* [TEXT EXCERPT]
By the way, the first heat kernel proof was given - if I am not mistaken - by Peter Gilkey!
The following MSRI workshop also had some introductory remarks about index theory
http://www.msri.org/calendar/workshops/WorkshopInfo/443/show_workshop

I personally would recommend Gerd Grubbs first lecture; what you are looking for is on slide 5 and onwards (up to slide 7) http://jessica2.msri.org/attachments/12917/pages/129170005.htm

Paul Loya's lectures are also interesting, by the way!
edit:
Gilkey writes in
http://mmf.ruc.dk/~Booss/recoll.pdf (an interesting article, you should read it!)
"During the course, he said that there was this wonderful invariant that Bob Seeley had constructed analytically and, ‘here is Bott’s proof of the index theorem, and somebody should actually show that this gives a heat equation proof of the index theorem.’ That struck me as a fun problem, so I went home that night and gave the heat equation proof to the Gauss-Bonnet-Theorem."

Answer 4

For a completely elementary description of the relation between the Euler characteristic of a domain in $\mathbb{R}^2$ and the heat kernel on the domain, you could start with Mark Kac's "Can you hear the shape of a drum". At the very end of the paper he observes that the constant term in the expansion of the trace of the heat kernel contains topological information, namely the Euler characteristic of the domain. He doesn't prove this, but indicates how you could get this from what he explained before in the paper. He left his formula as a conjecture (in 1966).

Kac, Mark (1966), "Can one hear the shape of a drum?", American Mathematical Monthly 73 (4, part 2): 1–23

Answer 5

For surfaces everything is quite simple: The starting point is of course the McKean Singer formula for the index. Next step is to compute an assymptotic expansion of the heat kernel, but this can be done for surfaces by hand (for the terms which are important for the index, i.e. up to order 1): it is more or less the curvature of the corresponing bundle-> integrating this up gives you an heat equation proof of RR or Gauss Bonnet. (Details can be found in Roe s Elliptic operators,... book)

* [WRITTEN REQUEST A] Decide whether each statement agrees with the thread on heat kernel proofs of the index theorem, and answer yes or no, quoting the words of the thread that decide it: (i) Mark Kac proved that the constant term in the expansion of the trace of the heat kernel contains the Euler characteristic. (ii) The recommended material in Gerd Grubb's first lecture runs up to slide 7. (iii) For surfaces, the asymptotic expansion of the heat kernel cannot be computed by hand.

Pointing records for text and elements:
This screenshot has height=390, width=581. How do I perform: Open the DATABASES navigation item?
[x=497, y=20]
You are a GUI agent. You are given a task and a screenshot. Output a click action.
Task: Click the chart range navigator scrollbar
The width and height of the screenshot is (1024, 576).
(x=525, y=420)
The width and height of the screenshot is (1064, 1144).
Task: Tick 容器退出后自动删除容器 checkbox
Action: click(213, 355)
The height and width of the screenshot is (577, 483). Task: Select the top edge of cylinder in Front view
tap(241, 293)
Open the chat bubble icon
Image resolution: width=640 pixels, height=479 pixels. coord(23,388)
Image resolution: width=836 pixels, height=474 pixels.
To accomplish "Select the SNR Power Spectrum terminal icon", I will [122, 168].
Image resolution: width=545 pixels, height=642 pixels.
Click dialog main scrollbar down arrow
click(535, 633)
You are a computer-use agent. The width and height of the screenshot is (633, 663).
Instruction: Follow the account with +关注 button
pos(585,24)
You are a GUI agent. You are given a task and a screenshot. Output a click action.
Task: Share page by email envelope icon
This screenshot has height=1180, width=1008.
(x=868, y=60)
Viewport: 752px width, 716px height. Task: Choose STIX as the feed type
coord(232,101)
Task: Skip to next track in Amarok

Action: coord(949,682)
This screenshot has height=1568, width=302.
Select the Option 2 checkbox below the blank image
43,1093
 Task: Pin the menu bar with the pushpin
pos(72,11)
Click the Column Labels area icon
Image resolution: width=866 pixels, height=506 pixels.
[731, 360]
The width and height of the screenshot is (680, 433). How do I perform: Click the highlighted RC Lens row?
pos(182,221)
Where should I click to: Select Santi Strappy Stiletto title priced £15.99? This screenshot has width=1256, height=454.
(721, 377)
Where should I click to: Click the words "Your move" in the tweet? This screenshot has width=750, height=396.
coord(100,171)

* [WRITTEN REQUEST B] In the records, swap "Task:" for "Goal:" from the line with "Viewport: 752px width, 716px" through the end of the records. Return only those lines, with everything else left unchanged.

* [CORRECT RESULT A]
(i) No: "He doesn't prove this, but indicates how you could get this from what he explained before in the paper."
(ii) Yes: "what you are looking for is on slide 5 and onwards (up to slide 7)"
(iii) No: "but this can be done for surfaces by hand"

* [CORRECT RESULT B]
Viewport: 752px width, 716px height. Goal: Choose STIX as the feed type
coord(232,101)
Goal: Skip to next track in Amarok

Action: coord(949,682)
This screenshot has height=1568, width=302.
Select the Option 2 checkbox below the blank image
43,1093
 Goal: Pin the menu bar with the pushpin
pos(72,11)
Click the Column Labels area icon
Image resolution: width=866 pixels, height=506 pixels.
[731, 360]
The width and height of the screenshot is (680, 433). How do I perform: Click the highlighted RC Lens row?
pos(182,221)
Where should I click to: Select Santi Strappy Stiletto title priced £15.99? This screenshot has width=1256, height=454.
(721, 377)
Where should I click to: Click the words "Your move" in the tweet? This screenshot has width=750, height=396.
coord(100,171)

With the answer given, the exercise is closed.